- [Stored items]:
[Start of section]

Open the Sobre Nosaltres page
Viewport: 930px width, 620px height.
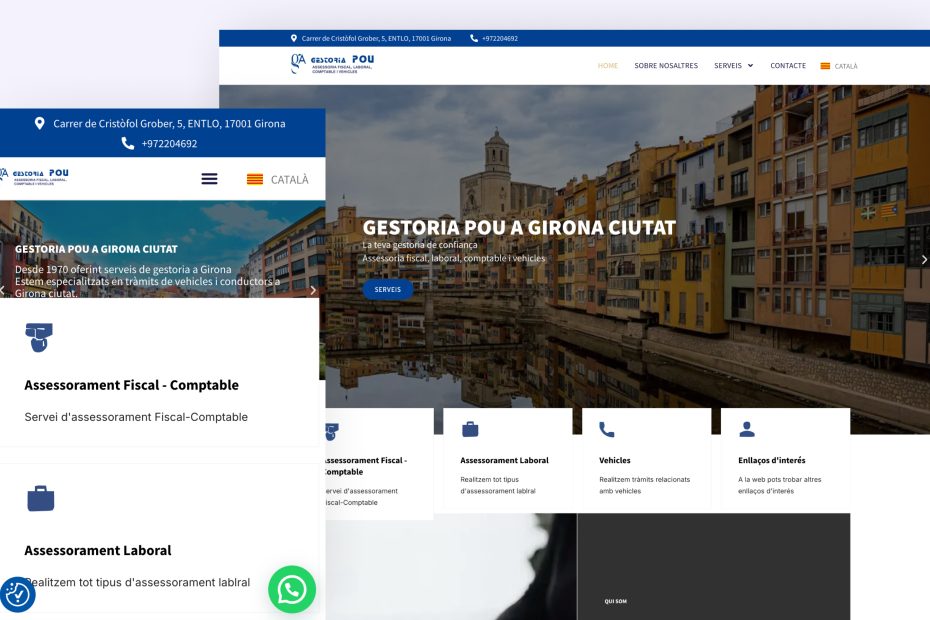tap(666, 66)
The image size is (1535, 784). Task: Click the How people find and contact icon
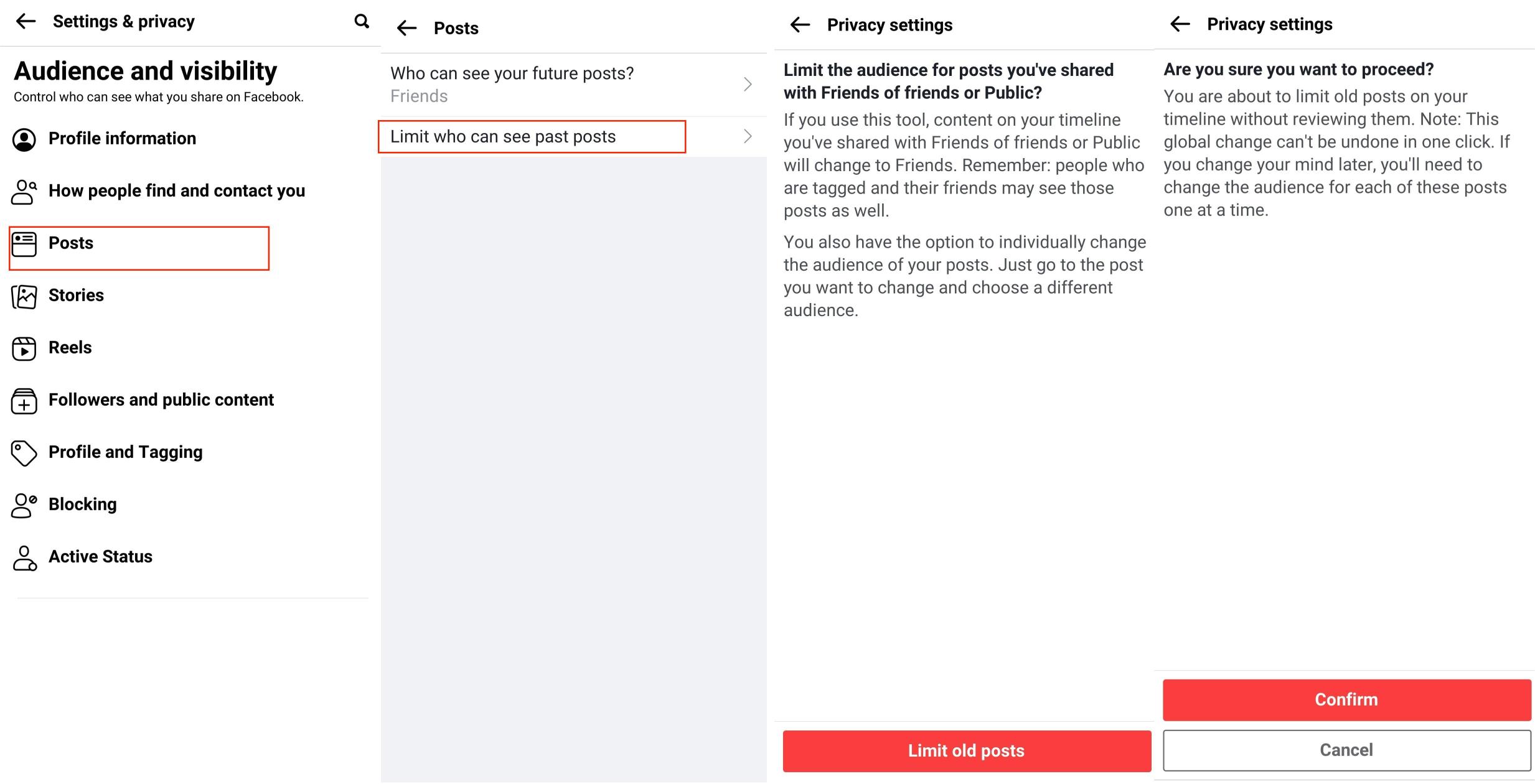[x=24, y=191]
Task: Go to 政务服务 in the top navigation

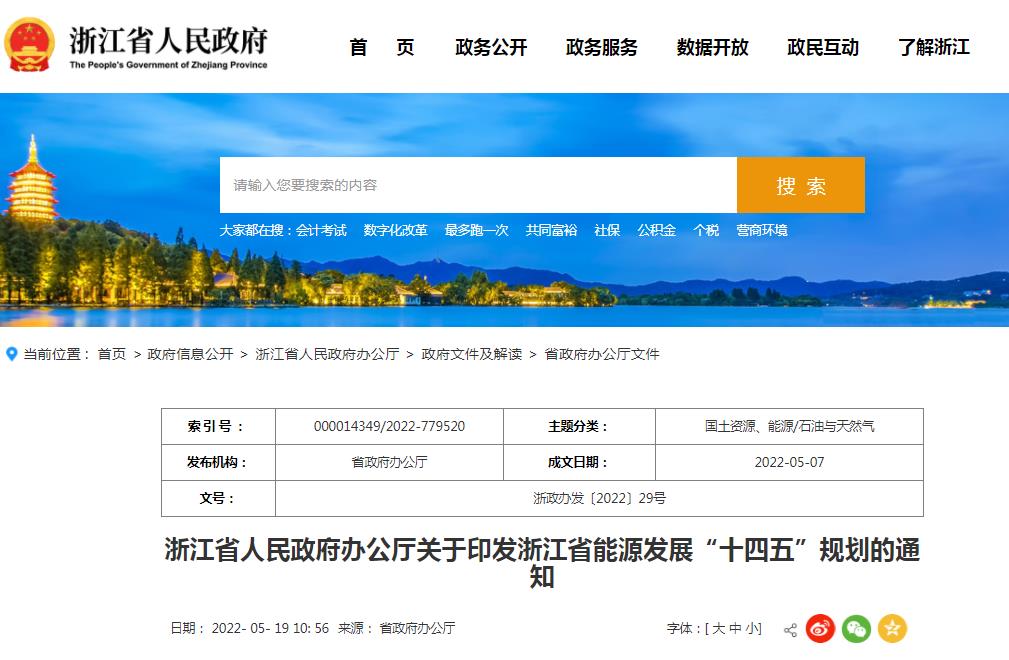Action: click(601, 47)
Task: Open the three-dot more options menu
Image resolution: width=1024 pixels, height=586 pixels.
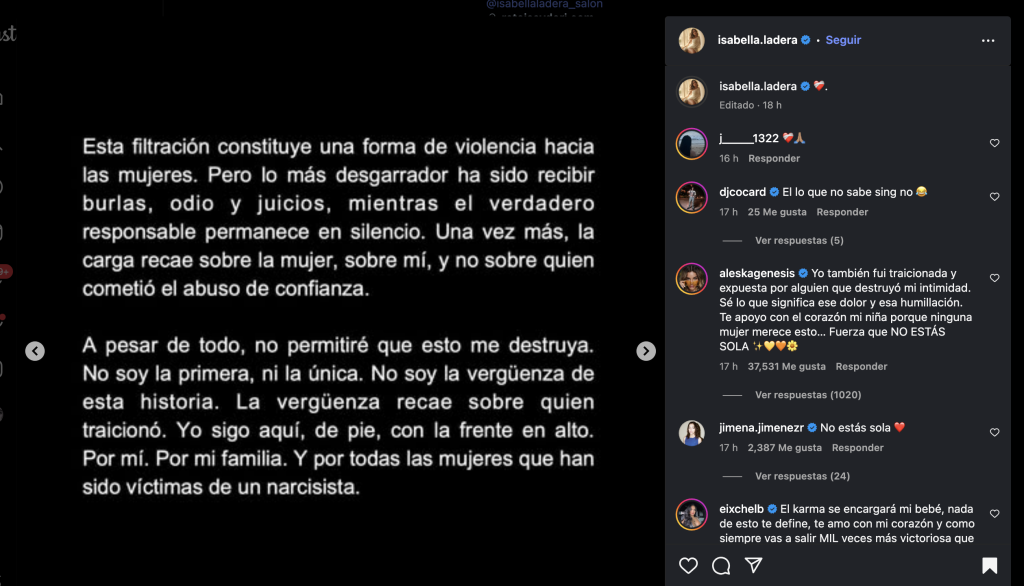Action: pyautogui.click(x=988, y=41)
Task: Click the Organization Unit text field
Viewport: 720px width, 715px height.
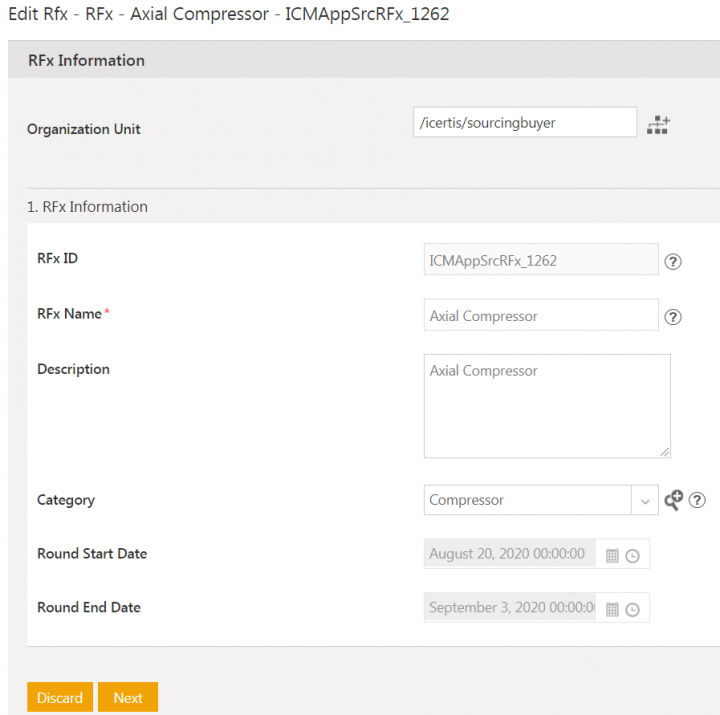Action: point(524,123)
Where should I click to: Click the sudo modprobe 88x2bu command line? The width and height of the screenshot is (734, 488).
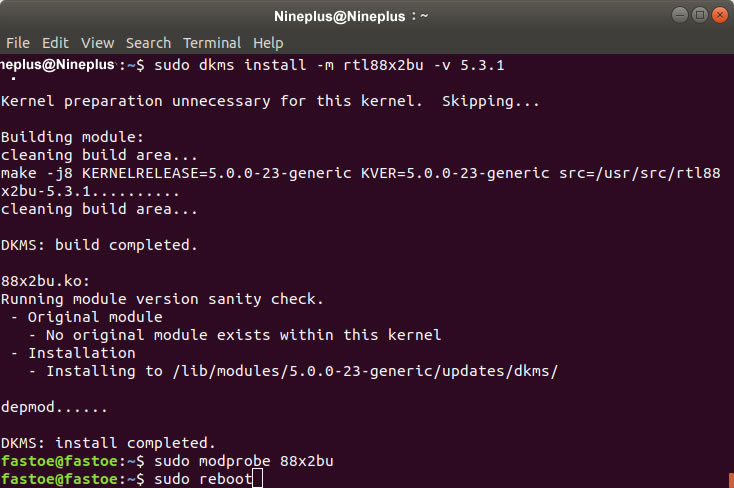pos(243,461)

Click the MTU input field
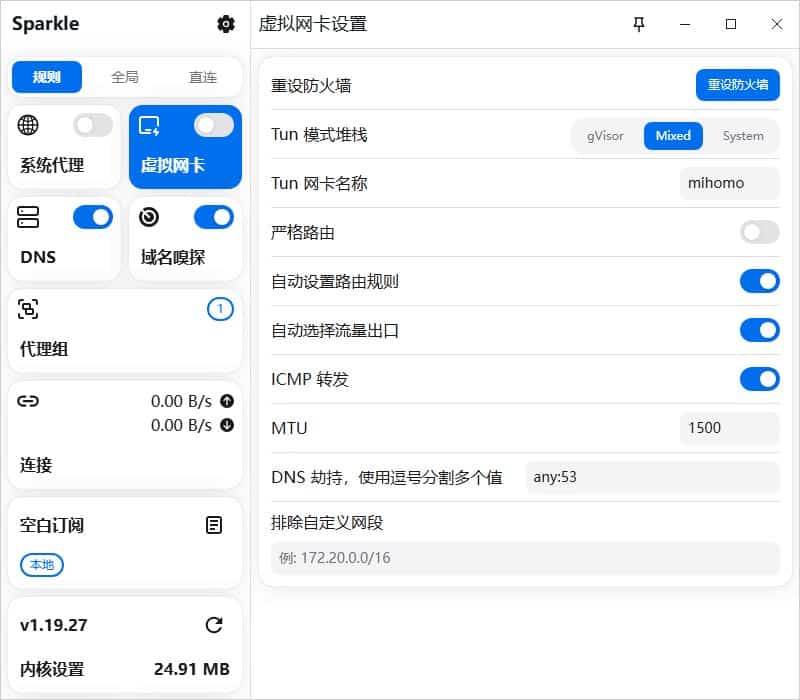pyautogui.click(x=730, y=428)
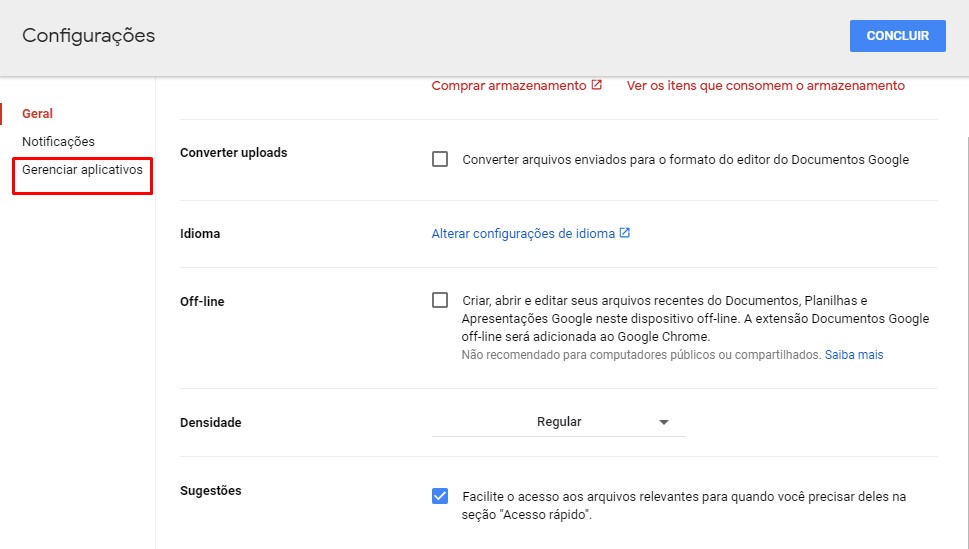969x549 pixels.
Task: Open the Densidade Regular dropdown
Action: (559, 422)
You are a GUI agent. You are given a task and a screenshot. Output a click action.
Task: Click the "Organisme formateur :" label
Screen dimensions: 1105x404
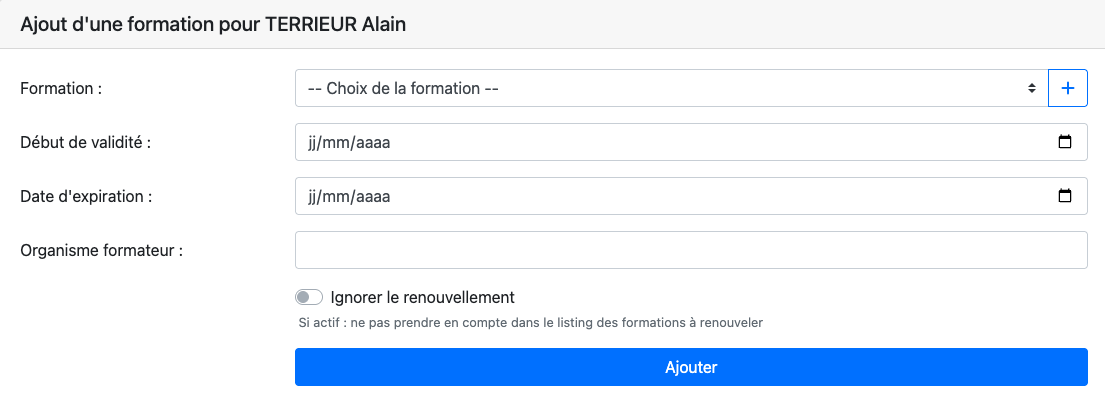(101, 250)
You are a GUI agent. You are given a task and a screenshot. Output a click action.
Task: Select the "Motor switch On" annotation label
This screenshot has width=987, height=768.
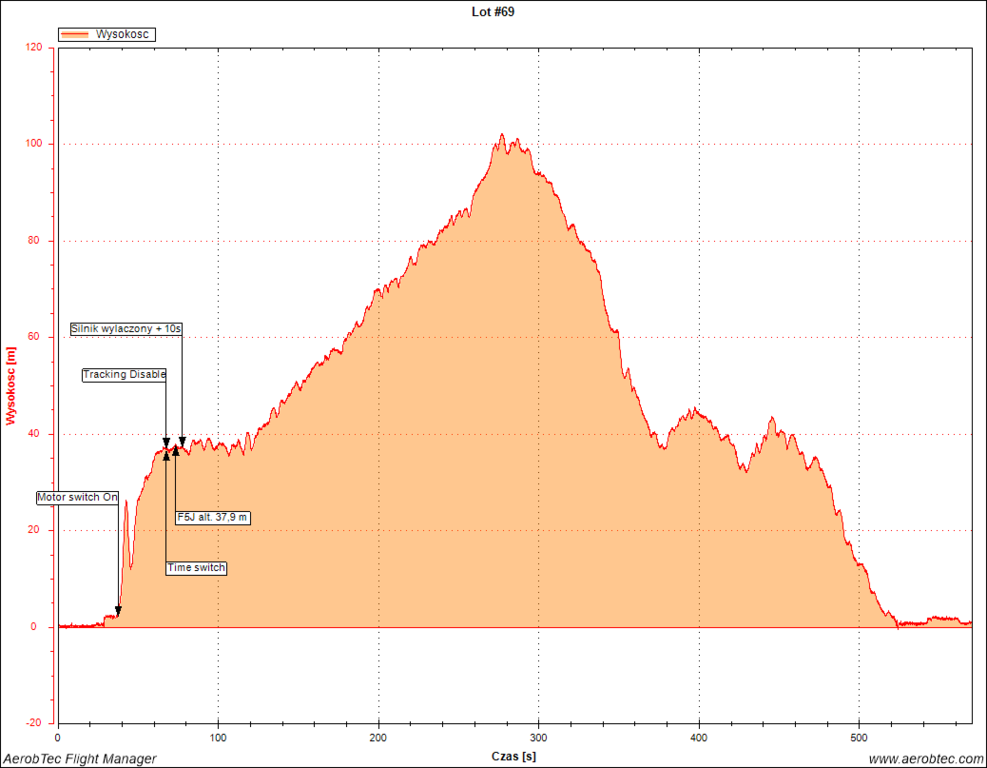tap(78, 497)
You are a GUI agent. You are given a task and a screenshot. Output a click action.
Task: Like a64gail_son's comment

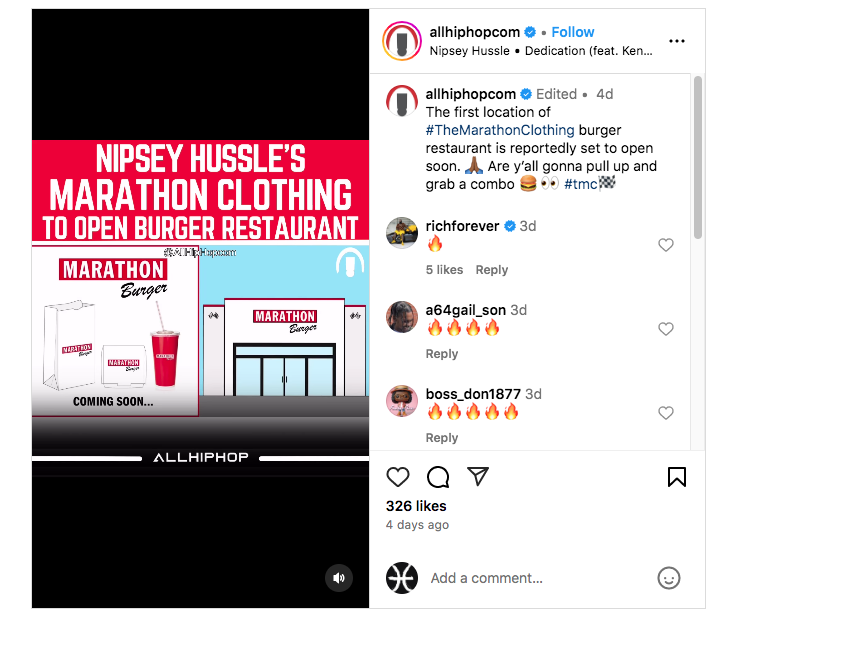point(666,329)
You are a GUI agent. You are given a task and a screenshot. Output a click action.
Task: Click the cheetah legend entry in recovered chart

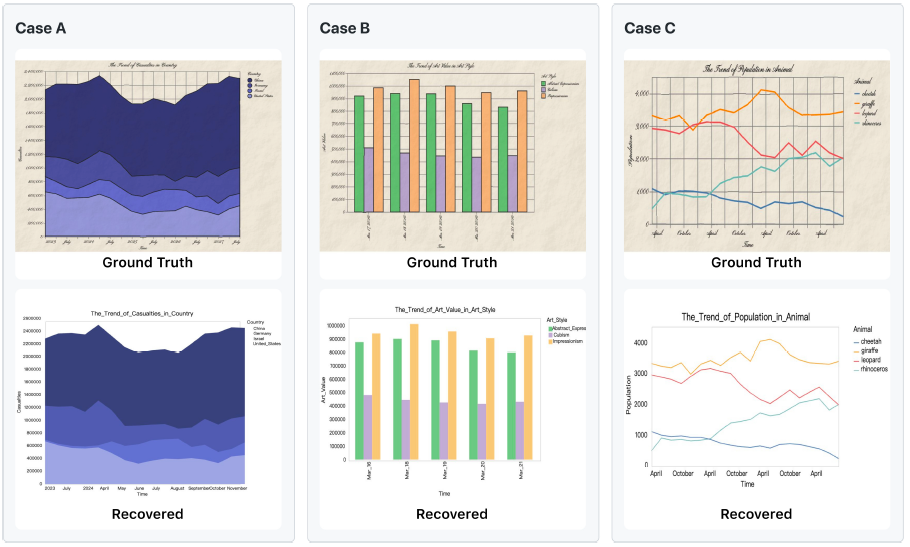(x=868, y=342)
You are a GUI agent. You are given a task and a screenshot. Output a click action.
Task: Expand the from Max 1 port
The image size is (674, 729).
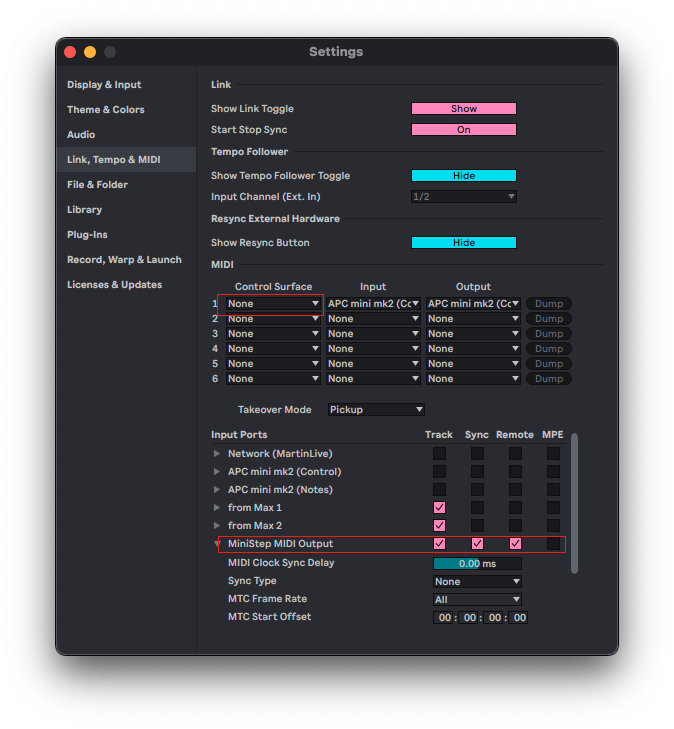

[End of section]

- [What to work on]: Every line above should be duplicated exactly; the pictures are to be left out.

- [Task response]:
Open the Sobre Nosaltres page
Viewport: 930px width, 620px height.
tap(666, 66)
The image size is (1535, 784). Task: Click the How people find and contact icon
[x=24, y=191]
Task: Go to 政务服务 in the top navigation

Action: click(601, 47)
Task: Open the three-dot more options menu
Image resolution: width=1024 pixels, height=586 pixels.
Action: pyautogui.click(x=988, y=41)
Task: Click the Organization Unit text field
Viewport: 720px width, 715px height.
Action: point(524,123)
Where should I click to: Click the sudo modprobe 88x2bu command line? The width and height of the screenshot is (734, 488).
pos(243,461)

Click the MTU input field
pyautogui.click(x=730, y=428)
969x549 pixels.
Task: Open the Densidade Regular dropdown
Action: (559, 422)
You are a GUI agent. You are given a task and a screenshot. Output a click action.
Task: Click the "Organisme formateur :" label
Screen dimensions: 1105x404
(101, 250)
You are a GUI agent. You are given a task and a screenshot. Output a click action.
Task: Select the "Motor switch On" annotation label
This screenshot has width=987, height=768.
tap(78, 497)
You are a GUI agent. You are given a task and a screenshot. Output a click action.
Task: Like a64gail_son's comment

point(666,329)
You are a GUI agent. You are given a task and a screenshot. Output a click action.
Task: Click the cheetah legend entry in recovered chart

(x=868, y=342)
You are a GUI agent. You are given a task and a screenshot. Output a click action.
Task: Expand the from Max 1 port
The image size is (674, 729).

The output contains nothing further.